Originally from: Shreeyak Sajjan
I’m training with a strategy of alternate batches of 2 datasets.
I.e., 1 batch of images from dataset A only, then a batch full of images from dataset B only. The sizes of the datasets are mismatched, but both use same batch size.
Any directions to achieve this with pytorch lightning? Normally, I’d look at the batch_idx and select a datset to draw from based on whether it’d odd or even
This is possible by using a custom dataset:
https://pytorch-lightning.readthedocs.io/en/stable/multiple_loaders.html
class ConcatDataset(torch.utils.data.Dataset):
def __init__(self, *datasets):
self.datasets = datasets
def __getitem__(self, i):
return tuple(d[i] for d in self.datasets)
def __len__(self):
return min(len(d) for d in self.datasets)

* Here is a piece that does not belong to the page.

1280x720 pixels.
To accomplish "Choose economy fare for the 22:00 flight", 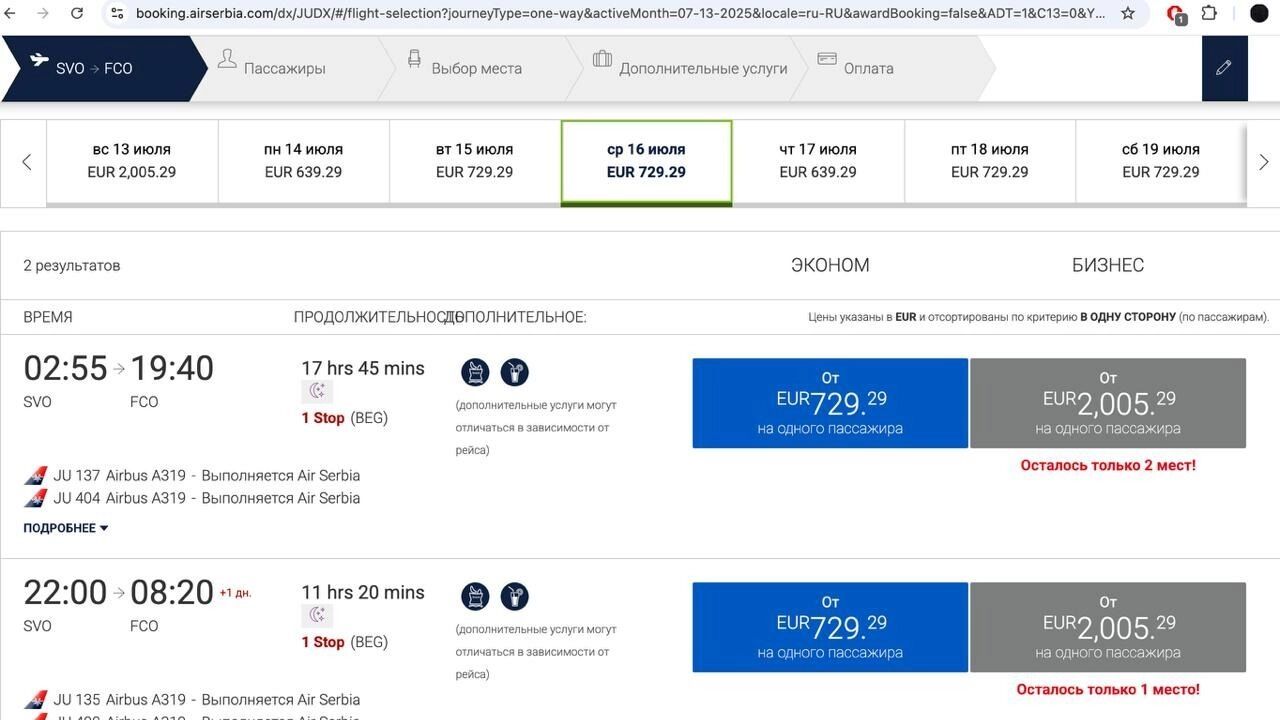I will (x=830, y=627).
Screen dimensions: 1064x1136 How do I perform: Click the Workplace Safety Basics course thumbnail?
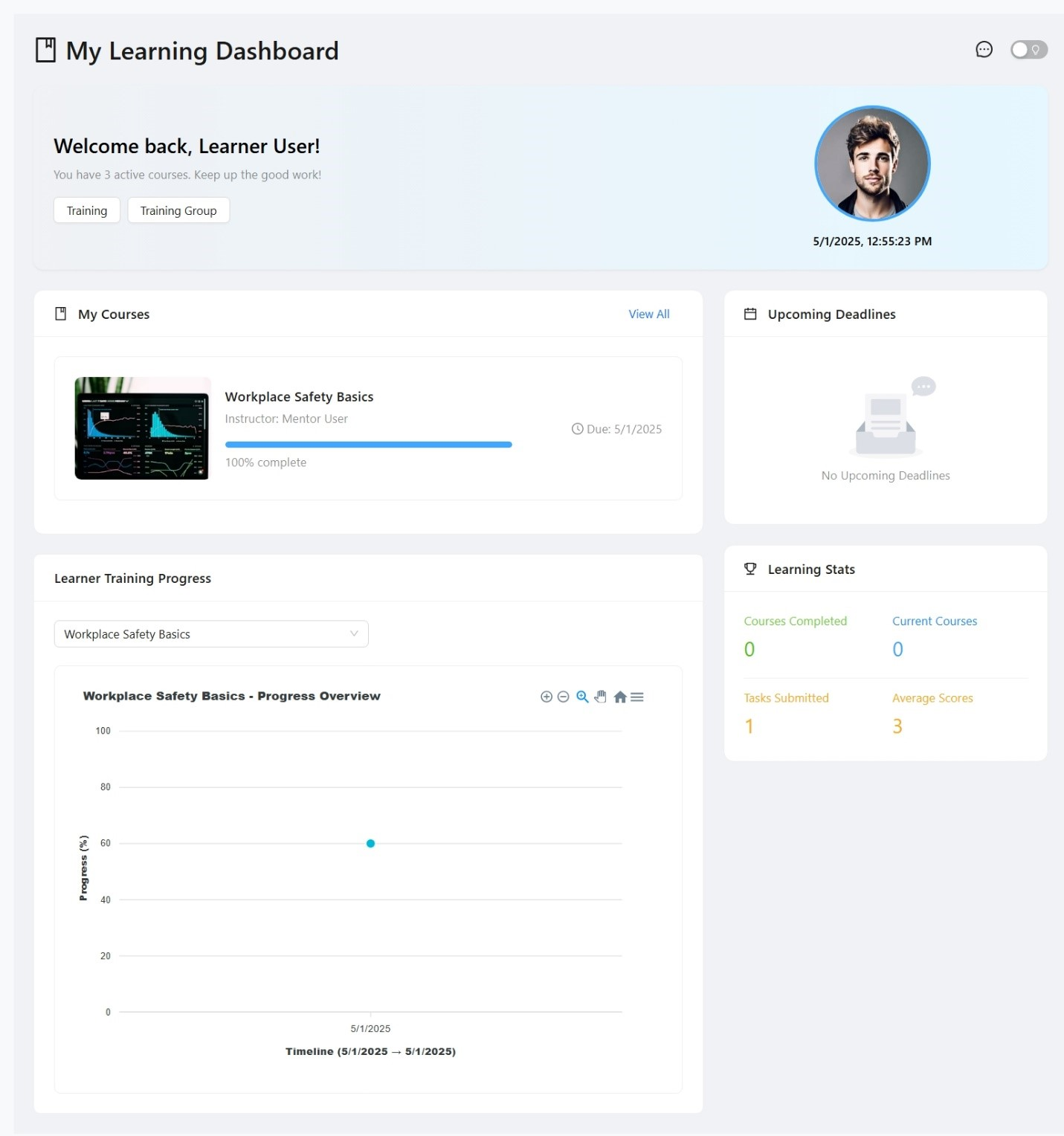(x=142, y=428)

def train_dataloader(self):
concat_dataset = ConcatDataset(
datasets.ImageFolder(traindir_A),
datasets.ImageFolder(traindir_B)
)
loader = torch.utils.data.DataLoader(
concat_dataset,
batch_size=args.batch_size,
shuffle=True,
num_workers=args.workers,
pin_memory=True
)
return loader
def val_dataloader(self):
# SAME
...
def test_dataloader(self):
# SAME